Supplied records:
☆ ☆ ☆ ☆
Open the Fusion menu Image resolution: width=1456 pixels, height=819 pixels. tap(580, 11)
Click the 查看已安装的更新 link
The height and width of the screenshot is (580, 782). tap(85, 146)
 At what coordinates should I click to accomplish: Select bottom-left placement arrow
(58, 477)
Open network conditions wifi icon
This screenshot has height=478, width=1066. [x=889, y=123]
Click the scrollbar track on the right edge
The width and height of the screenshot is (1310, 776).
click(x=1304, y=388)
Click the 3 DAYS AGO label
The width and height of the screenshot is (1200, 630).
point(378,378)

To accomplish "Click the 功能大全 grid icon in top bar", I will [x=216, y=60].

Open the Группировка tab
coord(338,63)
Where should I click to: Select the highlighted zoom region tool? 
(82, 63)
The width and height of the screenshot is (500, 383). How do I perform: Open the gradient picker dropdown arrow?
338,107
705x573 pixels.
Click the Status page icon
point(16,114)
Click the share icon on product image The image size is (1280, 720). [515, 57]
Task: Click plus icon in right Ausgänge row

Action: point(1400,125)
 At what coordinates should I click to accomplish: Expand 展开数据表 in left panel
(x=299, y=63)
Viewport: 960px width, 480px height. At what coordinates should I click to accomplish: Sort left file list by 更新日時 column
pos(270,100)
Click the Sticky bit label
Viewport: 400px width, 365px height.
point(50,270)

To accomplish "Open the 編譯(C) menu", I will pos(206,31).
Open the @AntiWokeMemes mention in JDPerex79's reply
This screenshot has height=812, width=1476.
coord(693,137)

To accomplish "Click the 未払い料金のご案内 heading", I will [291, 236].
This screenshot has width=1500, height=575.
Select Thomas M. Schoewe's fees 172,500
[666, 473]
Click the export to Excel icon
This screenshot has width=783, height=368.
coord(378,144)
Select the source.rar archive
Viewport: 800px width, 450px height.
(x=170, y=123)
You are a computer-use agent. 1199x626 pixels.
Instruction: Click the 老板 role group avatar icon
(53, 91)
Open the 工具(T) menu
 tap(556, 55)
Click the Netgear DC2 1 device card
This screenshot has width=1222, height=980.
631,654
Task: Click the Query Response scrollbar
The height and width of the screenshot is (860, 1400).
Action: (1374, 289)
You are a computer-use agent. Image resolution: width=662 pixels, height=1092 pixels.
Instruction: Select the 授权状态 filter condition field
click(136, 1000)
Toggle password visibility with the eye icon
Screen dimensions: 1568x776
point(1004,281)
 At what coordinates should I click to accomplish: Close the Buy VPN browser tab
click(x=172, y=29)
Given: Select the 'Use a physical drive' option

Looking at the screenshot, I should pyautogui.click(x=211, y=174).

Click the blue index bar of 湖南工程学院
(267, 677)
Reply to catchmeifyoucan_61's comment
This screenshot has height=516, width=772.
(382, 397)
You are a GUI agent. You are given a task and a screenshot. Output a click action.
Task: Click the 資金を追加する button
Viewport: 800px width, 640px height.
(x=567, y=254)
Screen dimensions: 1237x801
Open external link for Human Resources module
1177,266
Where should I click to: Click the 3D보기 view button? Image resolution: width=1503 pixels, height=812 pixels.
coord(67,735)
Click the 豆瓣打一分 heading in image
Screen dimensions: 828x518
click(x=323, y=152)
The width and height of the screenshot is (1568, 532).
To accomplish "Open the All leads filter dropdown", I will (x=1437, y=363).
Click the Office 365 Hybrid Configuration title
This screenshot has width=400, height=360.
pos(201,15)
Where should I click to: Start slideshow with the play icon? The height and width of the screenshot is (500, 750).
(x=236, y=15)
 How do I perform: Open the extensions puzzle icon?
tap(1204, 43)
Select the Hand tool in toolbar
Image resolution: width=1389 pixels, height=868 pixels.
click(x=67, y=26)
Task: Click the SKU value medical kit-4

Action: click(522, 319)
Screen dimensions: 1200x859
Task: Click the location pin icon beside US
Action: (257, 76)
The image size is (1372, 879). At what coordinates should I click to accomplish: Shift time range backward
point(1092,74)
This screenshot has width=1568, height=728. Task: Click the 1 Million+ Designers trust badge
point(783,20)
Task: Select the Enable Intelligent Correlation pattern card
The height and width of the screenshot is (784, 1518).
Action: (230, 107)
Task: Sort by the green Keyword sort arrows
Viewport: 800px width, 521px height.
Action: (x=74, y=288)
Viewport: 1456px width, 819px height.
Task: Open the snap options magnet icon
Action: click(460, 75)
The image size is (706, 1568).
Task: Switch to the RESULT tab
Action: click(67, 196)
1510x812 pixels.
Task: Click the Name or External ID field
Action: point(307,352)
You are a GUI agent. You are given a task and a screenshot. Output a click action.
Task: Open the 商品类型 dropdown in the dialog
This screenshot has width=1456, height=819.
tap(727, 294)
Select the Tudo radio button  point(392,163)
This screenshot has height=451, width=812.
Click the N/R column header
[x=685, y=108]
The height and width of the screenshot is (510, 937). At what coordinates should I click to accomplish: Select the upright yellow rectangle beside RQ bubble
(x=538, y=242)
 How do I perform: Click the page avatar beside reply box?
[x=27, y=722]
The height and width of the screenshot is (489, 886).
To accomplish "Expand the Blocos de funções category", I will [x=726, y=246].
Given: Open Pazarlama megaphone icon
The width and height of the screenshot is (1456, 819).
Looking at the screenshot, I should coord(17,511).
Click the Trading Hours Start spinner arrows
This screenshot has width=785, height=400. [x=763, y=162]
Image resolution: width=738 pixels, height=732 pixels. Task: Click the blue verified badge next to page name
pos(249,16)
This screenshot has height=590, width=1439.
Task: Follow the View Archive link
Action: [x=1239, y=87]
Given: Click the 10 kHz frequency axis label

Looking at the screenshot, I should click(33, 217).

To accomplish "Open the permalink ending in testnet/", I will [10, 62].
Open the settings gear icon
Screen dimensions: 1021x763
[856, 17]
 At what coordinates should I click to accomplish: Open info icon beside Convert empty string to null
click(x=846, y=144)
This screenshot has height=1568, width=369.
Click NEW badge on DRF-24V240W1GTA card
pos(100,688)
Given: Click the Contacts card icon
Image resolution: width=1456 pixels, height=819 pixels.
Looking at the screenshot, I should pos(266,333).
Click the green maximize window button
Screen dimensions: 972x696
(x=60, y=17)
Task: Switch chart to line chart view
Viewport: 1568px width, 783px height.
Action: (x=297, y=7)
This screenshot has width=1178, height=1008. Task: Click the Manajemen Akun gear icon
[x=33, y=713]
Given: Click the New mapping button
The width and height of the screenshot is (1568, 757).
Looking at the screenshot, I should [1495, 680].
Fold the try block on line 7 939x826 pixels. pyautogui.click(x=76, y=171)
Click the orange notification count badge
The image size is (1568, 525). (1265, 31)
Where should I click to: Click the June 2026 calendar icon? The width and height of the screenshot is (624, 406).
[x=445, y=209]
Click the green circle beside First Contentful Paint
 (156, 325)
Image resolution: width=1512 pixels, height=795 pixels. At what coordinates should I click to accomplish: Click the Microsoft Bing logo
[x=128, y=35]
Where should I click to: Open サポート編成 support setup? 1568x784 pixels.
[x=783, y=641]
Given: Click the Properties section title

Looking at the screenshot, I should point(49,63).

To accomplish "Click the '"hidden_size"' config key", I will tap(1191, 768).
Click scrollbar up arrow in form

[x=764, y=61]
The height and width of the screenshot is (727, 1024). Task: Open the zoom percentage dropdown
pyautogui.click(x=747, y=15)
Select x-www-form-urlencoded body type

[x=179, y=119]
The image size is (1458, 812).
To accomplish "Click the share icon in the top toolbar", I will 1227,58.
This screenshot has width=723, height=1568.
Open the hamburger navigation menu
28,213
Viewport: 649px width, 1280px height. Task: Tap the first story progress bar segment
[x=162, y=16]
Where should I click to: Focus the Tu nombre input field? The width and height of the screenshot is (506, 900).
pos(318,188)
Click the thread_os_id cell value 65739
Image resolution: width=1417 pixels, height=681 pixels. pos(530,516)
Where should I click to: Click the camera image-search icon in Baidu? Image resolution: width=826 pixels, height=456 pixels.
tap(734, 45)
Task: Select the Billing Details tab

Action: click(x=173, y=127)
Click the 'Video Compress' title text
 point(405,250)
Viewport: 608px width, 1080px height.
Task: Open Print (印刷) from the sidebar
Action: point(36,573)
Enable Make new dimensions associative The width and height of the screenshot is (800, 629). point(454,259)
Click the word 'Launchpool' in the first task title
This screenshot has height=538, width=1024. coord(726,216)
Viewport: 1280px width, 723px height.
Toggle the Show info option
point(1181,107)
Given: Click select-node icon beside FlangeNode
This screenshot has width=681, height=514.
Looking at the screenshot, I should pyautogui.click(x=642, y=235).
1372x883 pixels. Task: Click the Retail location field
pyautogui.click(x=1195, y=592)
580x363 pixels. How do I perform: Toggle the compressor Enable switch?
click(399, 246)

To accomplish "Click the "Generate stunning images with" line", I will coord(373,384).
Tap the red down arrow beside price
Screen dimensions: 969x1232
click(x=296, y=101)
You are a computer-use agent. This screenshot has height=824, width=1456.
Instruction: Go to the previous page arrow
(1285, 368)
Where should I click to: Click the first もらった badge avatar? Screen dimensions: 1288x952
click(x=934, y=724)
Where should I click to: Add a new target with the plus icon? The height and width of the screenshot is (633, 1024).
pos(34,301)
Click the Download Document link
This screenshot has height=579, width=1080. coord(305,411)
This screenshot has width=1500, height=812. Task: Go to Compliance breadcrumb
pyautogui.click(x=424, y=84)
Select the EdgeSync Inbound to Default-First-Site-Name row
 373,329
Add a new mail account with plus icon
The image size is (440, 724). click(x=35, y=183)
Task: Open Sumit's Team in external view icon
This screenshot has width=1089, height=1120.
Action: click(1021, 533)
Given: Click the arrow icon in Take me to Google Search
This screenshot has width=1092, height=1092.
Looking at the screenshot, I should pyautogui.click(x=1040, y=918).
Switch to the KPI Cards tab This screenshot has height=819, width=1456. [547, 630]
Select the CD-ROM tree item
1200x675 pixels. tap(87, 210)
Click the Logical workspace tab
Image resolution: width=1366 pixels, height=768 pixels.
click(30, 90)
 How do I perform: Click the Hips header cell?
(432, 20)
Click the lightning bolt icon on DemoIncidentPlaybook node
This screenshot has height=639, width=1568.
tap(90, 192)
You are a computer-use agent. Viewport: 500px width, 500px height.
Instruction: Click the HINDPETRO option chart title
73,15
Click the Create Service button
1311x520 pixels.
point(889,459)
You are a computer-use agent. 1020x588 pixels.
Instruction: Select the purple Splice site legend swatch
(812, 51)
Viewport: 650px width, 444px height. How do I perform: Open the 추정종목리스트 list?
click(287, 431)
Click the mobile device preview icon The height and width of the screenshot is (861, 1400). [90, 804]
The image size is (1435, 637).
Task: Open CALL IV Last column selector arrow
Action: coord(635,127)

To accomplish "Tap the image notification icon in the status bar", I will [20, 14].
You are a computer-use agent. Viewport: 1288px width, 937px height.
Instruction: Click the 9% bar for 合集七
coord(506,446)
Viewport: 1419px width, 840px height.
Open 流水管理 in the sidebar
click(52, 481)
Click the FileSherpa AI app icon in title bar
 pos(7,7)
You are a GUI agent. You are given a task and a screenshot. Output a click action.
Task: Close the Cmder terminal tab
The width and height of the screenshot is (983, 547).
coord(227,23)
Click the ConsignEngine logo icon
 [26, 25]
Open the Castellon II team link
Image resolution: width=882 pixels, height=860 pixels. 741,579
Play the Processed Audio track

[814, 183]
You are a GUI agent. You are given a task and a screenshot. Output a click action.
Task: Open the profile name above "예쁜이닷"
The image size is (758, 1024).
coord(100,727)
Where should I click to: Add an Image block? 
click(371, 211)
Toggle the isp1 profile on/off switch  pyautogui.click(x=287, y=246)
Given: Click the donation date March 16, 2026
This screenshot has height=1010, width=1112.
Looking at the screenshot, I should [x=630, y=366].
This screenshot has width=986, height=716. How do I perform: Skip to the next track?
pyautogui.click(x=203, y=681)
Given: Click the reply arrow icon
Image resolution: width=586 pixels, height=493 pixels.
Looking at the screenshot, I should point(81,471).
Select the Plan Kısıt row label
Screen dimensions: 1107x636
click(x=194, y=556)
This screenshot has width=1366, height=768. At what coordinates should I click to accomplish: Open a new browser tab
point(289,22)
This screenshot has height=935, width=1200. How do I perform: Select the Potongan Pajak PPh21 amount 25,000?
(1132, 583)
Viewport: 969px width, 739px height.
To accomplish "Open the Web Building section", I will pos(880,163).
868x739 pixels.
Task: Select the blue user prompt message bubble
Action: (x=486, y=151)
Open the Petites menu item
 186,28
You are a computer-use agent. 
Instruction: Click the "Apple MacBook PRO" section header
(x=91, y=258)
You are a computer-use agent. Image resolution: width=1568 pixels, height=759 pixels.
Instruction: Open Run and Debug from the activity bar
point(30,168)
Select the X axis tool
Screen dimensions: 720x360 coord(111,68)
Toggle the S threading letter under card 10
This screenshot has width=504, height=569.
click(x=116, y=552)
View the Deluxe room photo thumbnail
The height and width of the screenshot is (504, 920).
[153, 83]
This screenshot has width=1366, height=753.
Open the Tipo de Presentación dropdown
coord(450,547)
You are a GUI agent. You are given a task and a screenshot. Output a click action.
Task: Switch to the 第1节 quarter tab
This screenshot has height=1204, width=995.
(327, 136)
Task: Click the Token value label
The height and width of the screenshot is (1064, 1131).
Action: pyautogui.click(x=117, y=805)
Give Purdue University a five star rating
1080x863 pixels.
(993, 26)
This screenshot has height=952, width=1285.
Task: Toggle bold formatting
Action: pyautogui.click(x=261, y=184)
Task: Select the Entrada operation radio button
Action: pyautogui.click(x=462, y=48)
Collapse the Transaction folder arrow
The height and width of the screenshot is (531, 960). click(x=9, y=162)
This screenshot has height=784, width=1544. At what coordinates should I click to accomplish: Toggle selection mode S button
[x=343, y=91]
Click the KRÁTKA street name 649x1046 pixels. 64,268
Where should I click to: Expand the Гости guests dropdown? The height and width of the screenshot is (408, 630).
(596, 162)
☆ ☆ ☆ ☆
Revise the listing from the line that contains "Click the Logical workspace tab" through the line that contains "will [20, 14].", changing "Create Service" to "Add Service" and keeping everything else the same. Give only those lines.

Response to this task:
Click the Logical workspace tab
Image resolution: width=1366 pixels, height=768 pixels.
click(30, 90)
 How do I perform: Click the Hips header cell?
(432, 20)
Click the lightning bolt icon on DemoIncidentPlaybook node
This screenshot has height=639, width=1568.
tap(90, 192)
You are a computer-use agent. Viewport: 500px width, 500px height.
Instruction: Click the HINDPETRO option chart title
73,15
Click the Add Service button
1311x520 pixels.
point(889,459)
You are a computer-use agent. 1020x588 pixels.
Instruction: Select the purple Splice site legend swatch
(812, 51)
Viewport: 650px width, 444px height. How do I perform: Open the 추정종목리스트 list?
click(287, 431)
Click the mobile device preview icon The height and width of the screenshot is (861, 1400). [90, 804]
The image size is (1435, 637).
Task: Open CALL IV Last column selector arrow
Action: coord(635,127)

To accomplish "Tap the image notification icon in the status bar", I will [20, 14].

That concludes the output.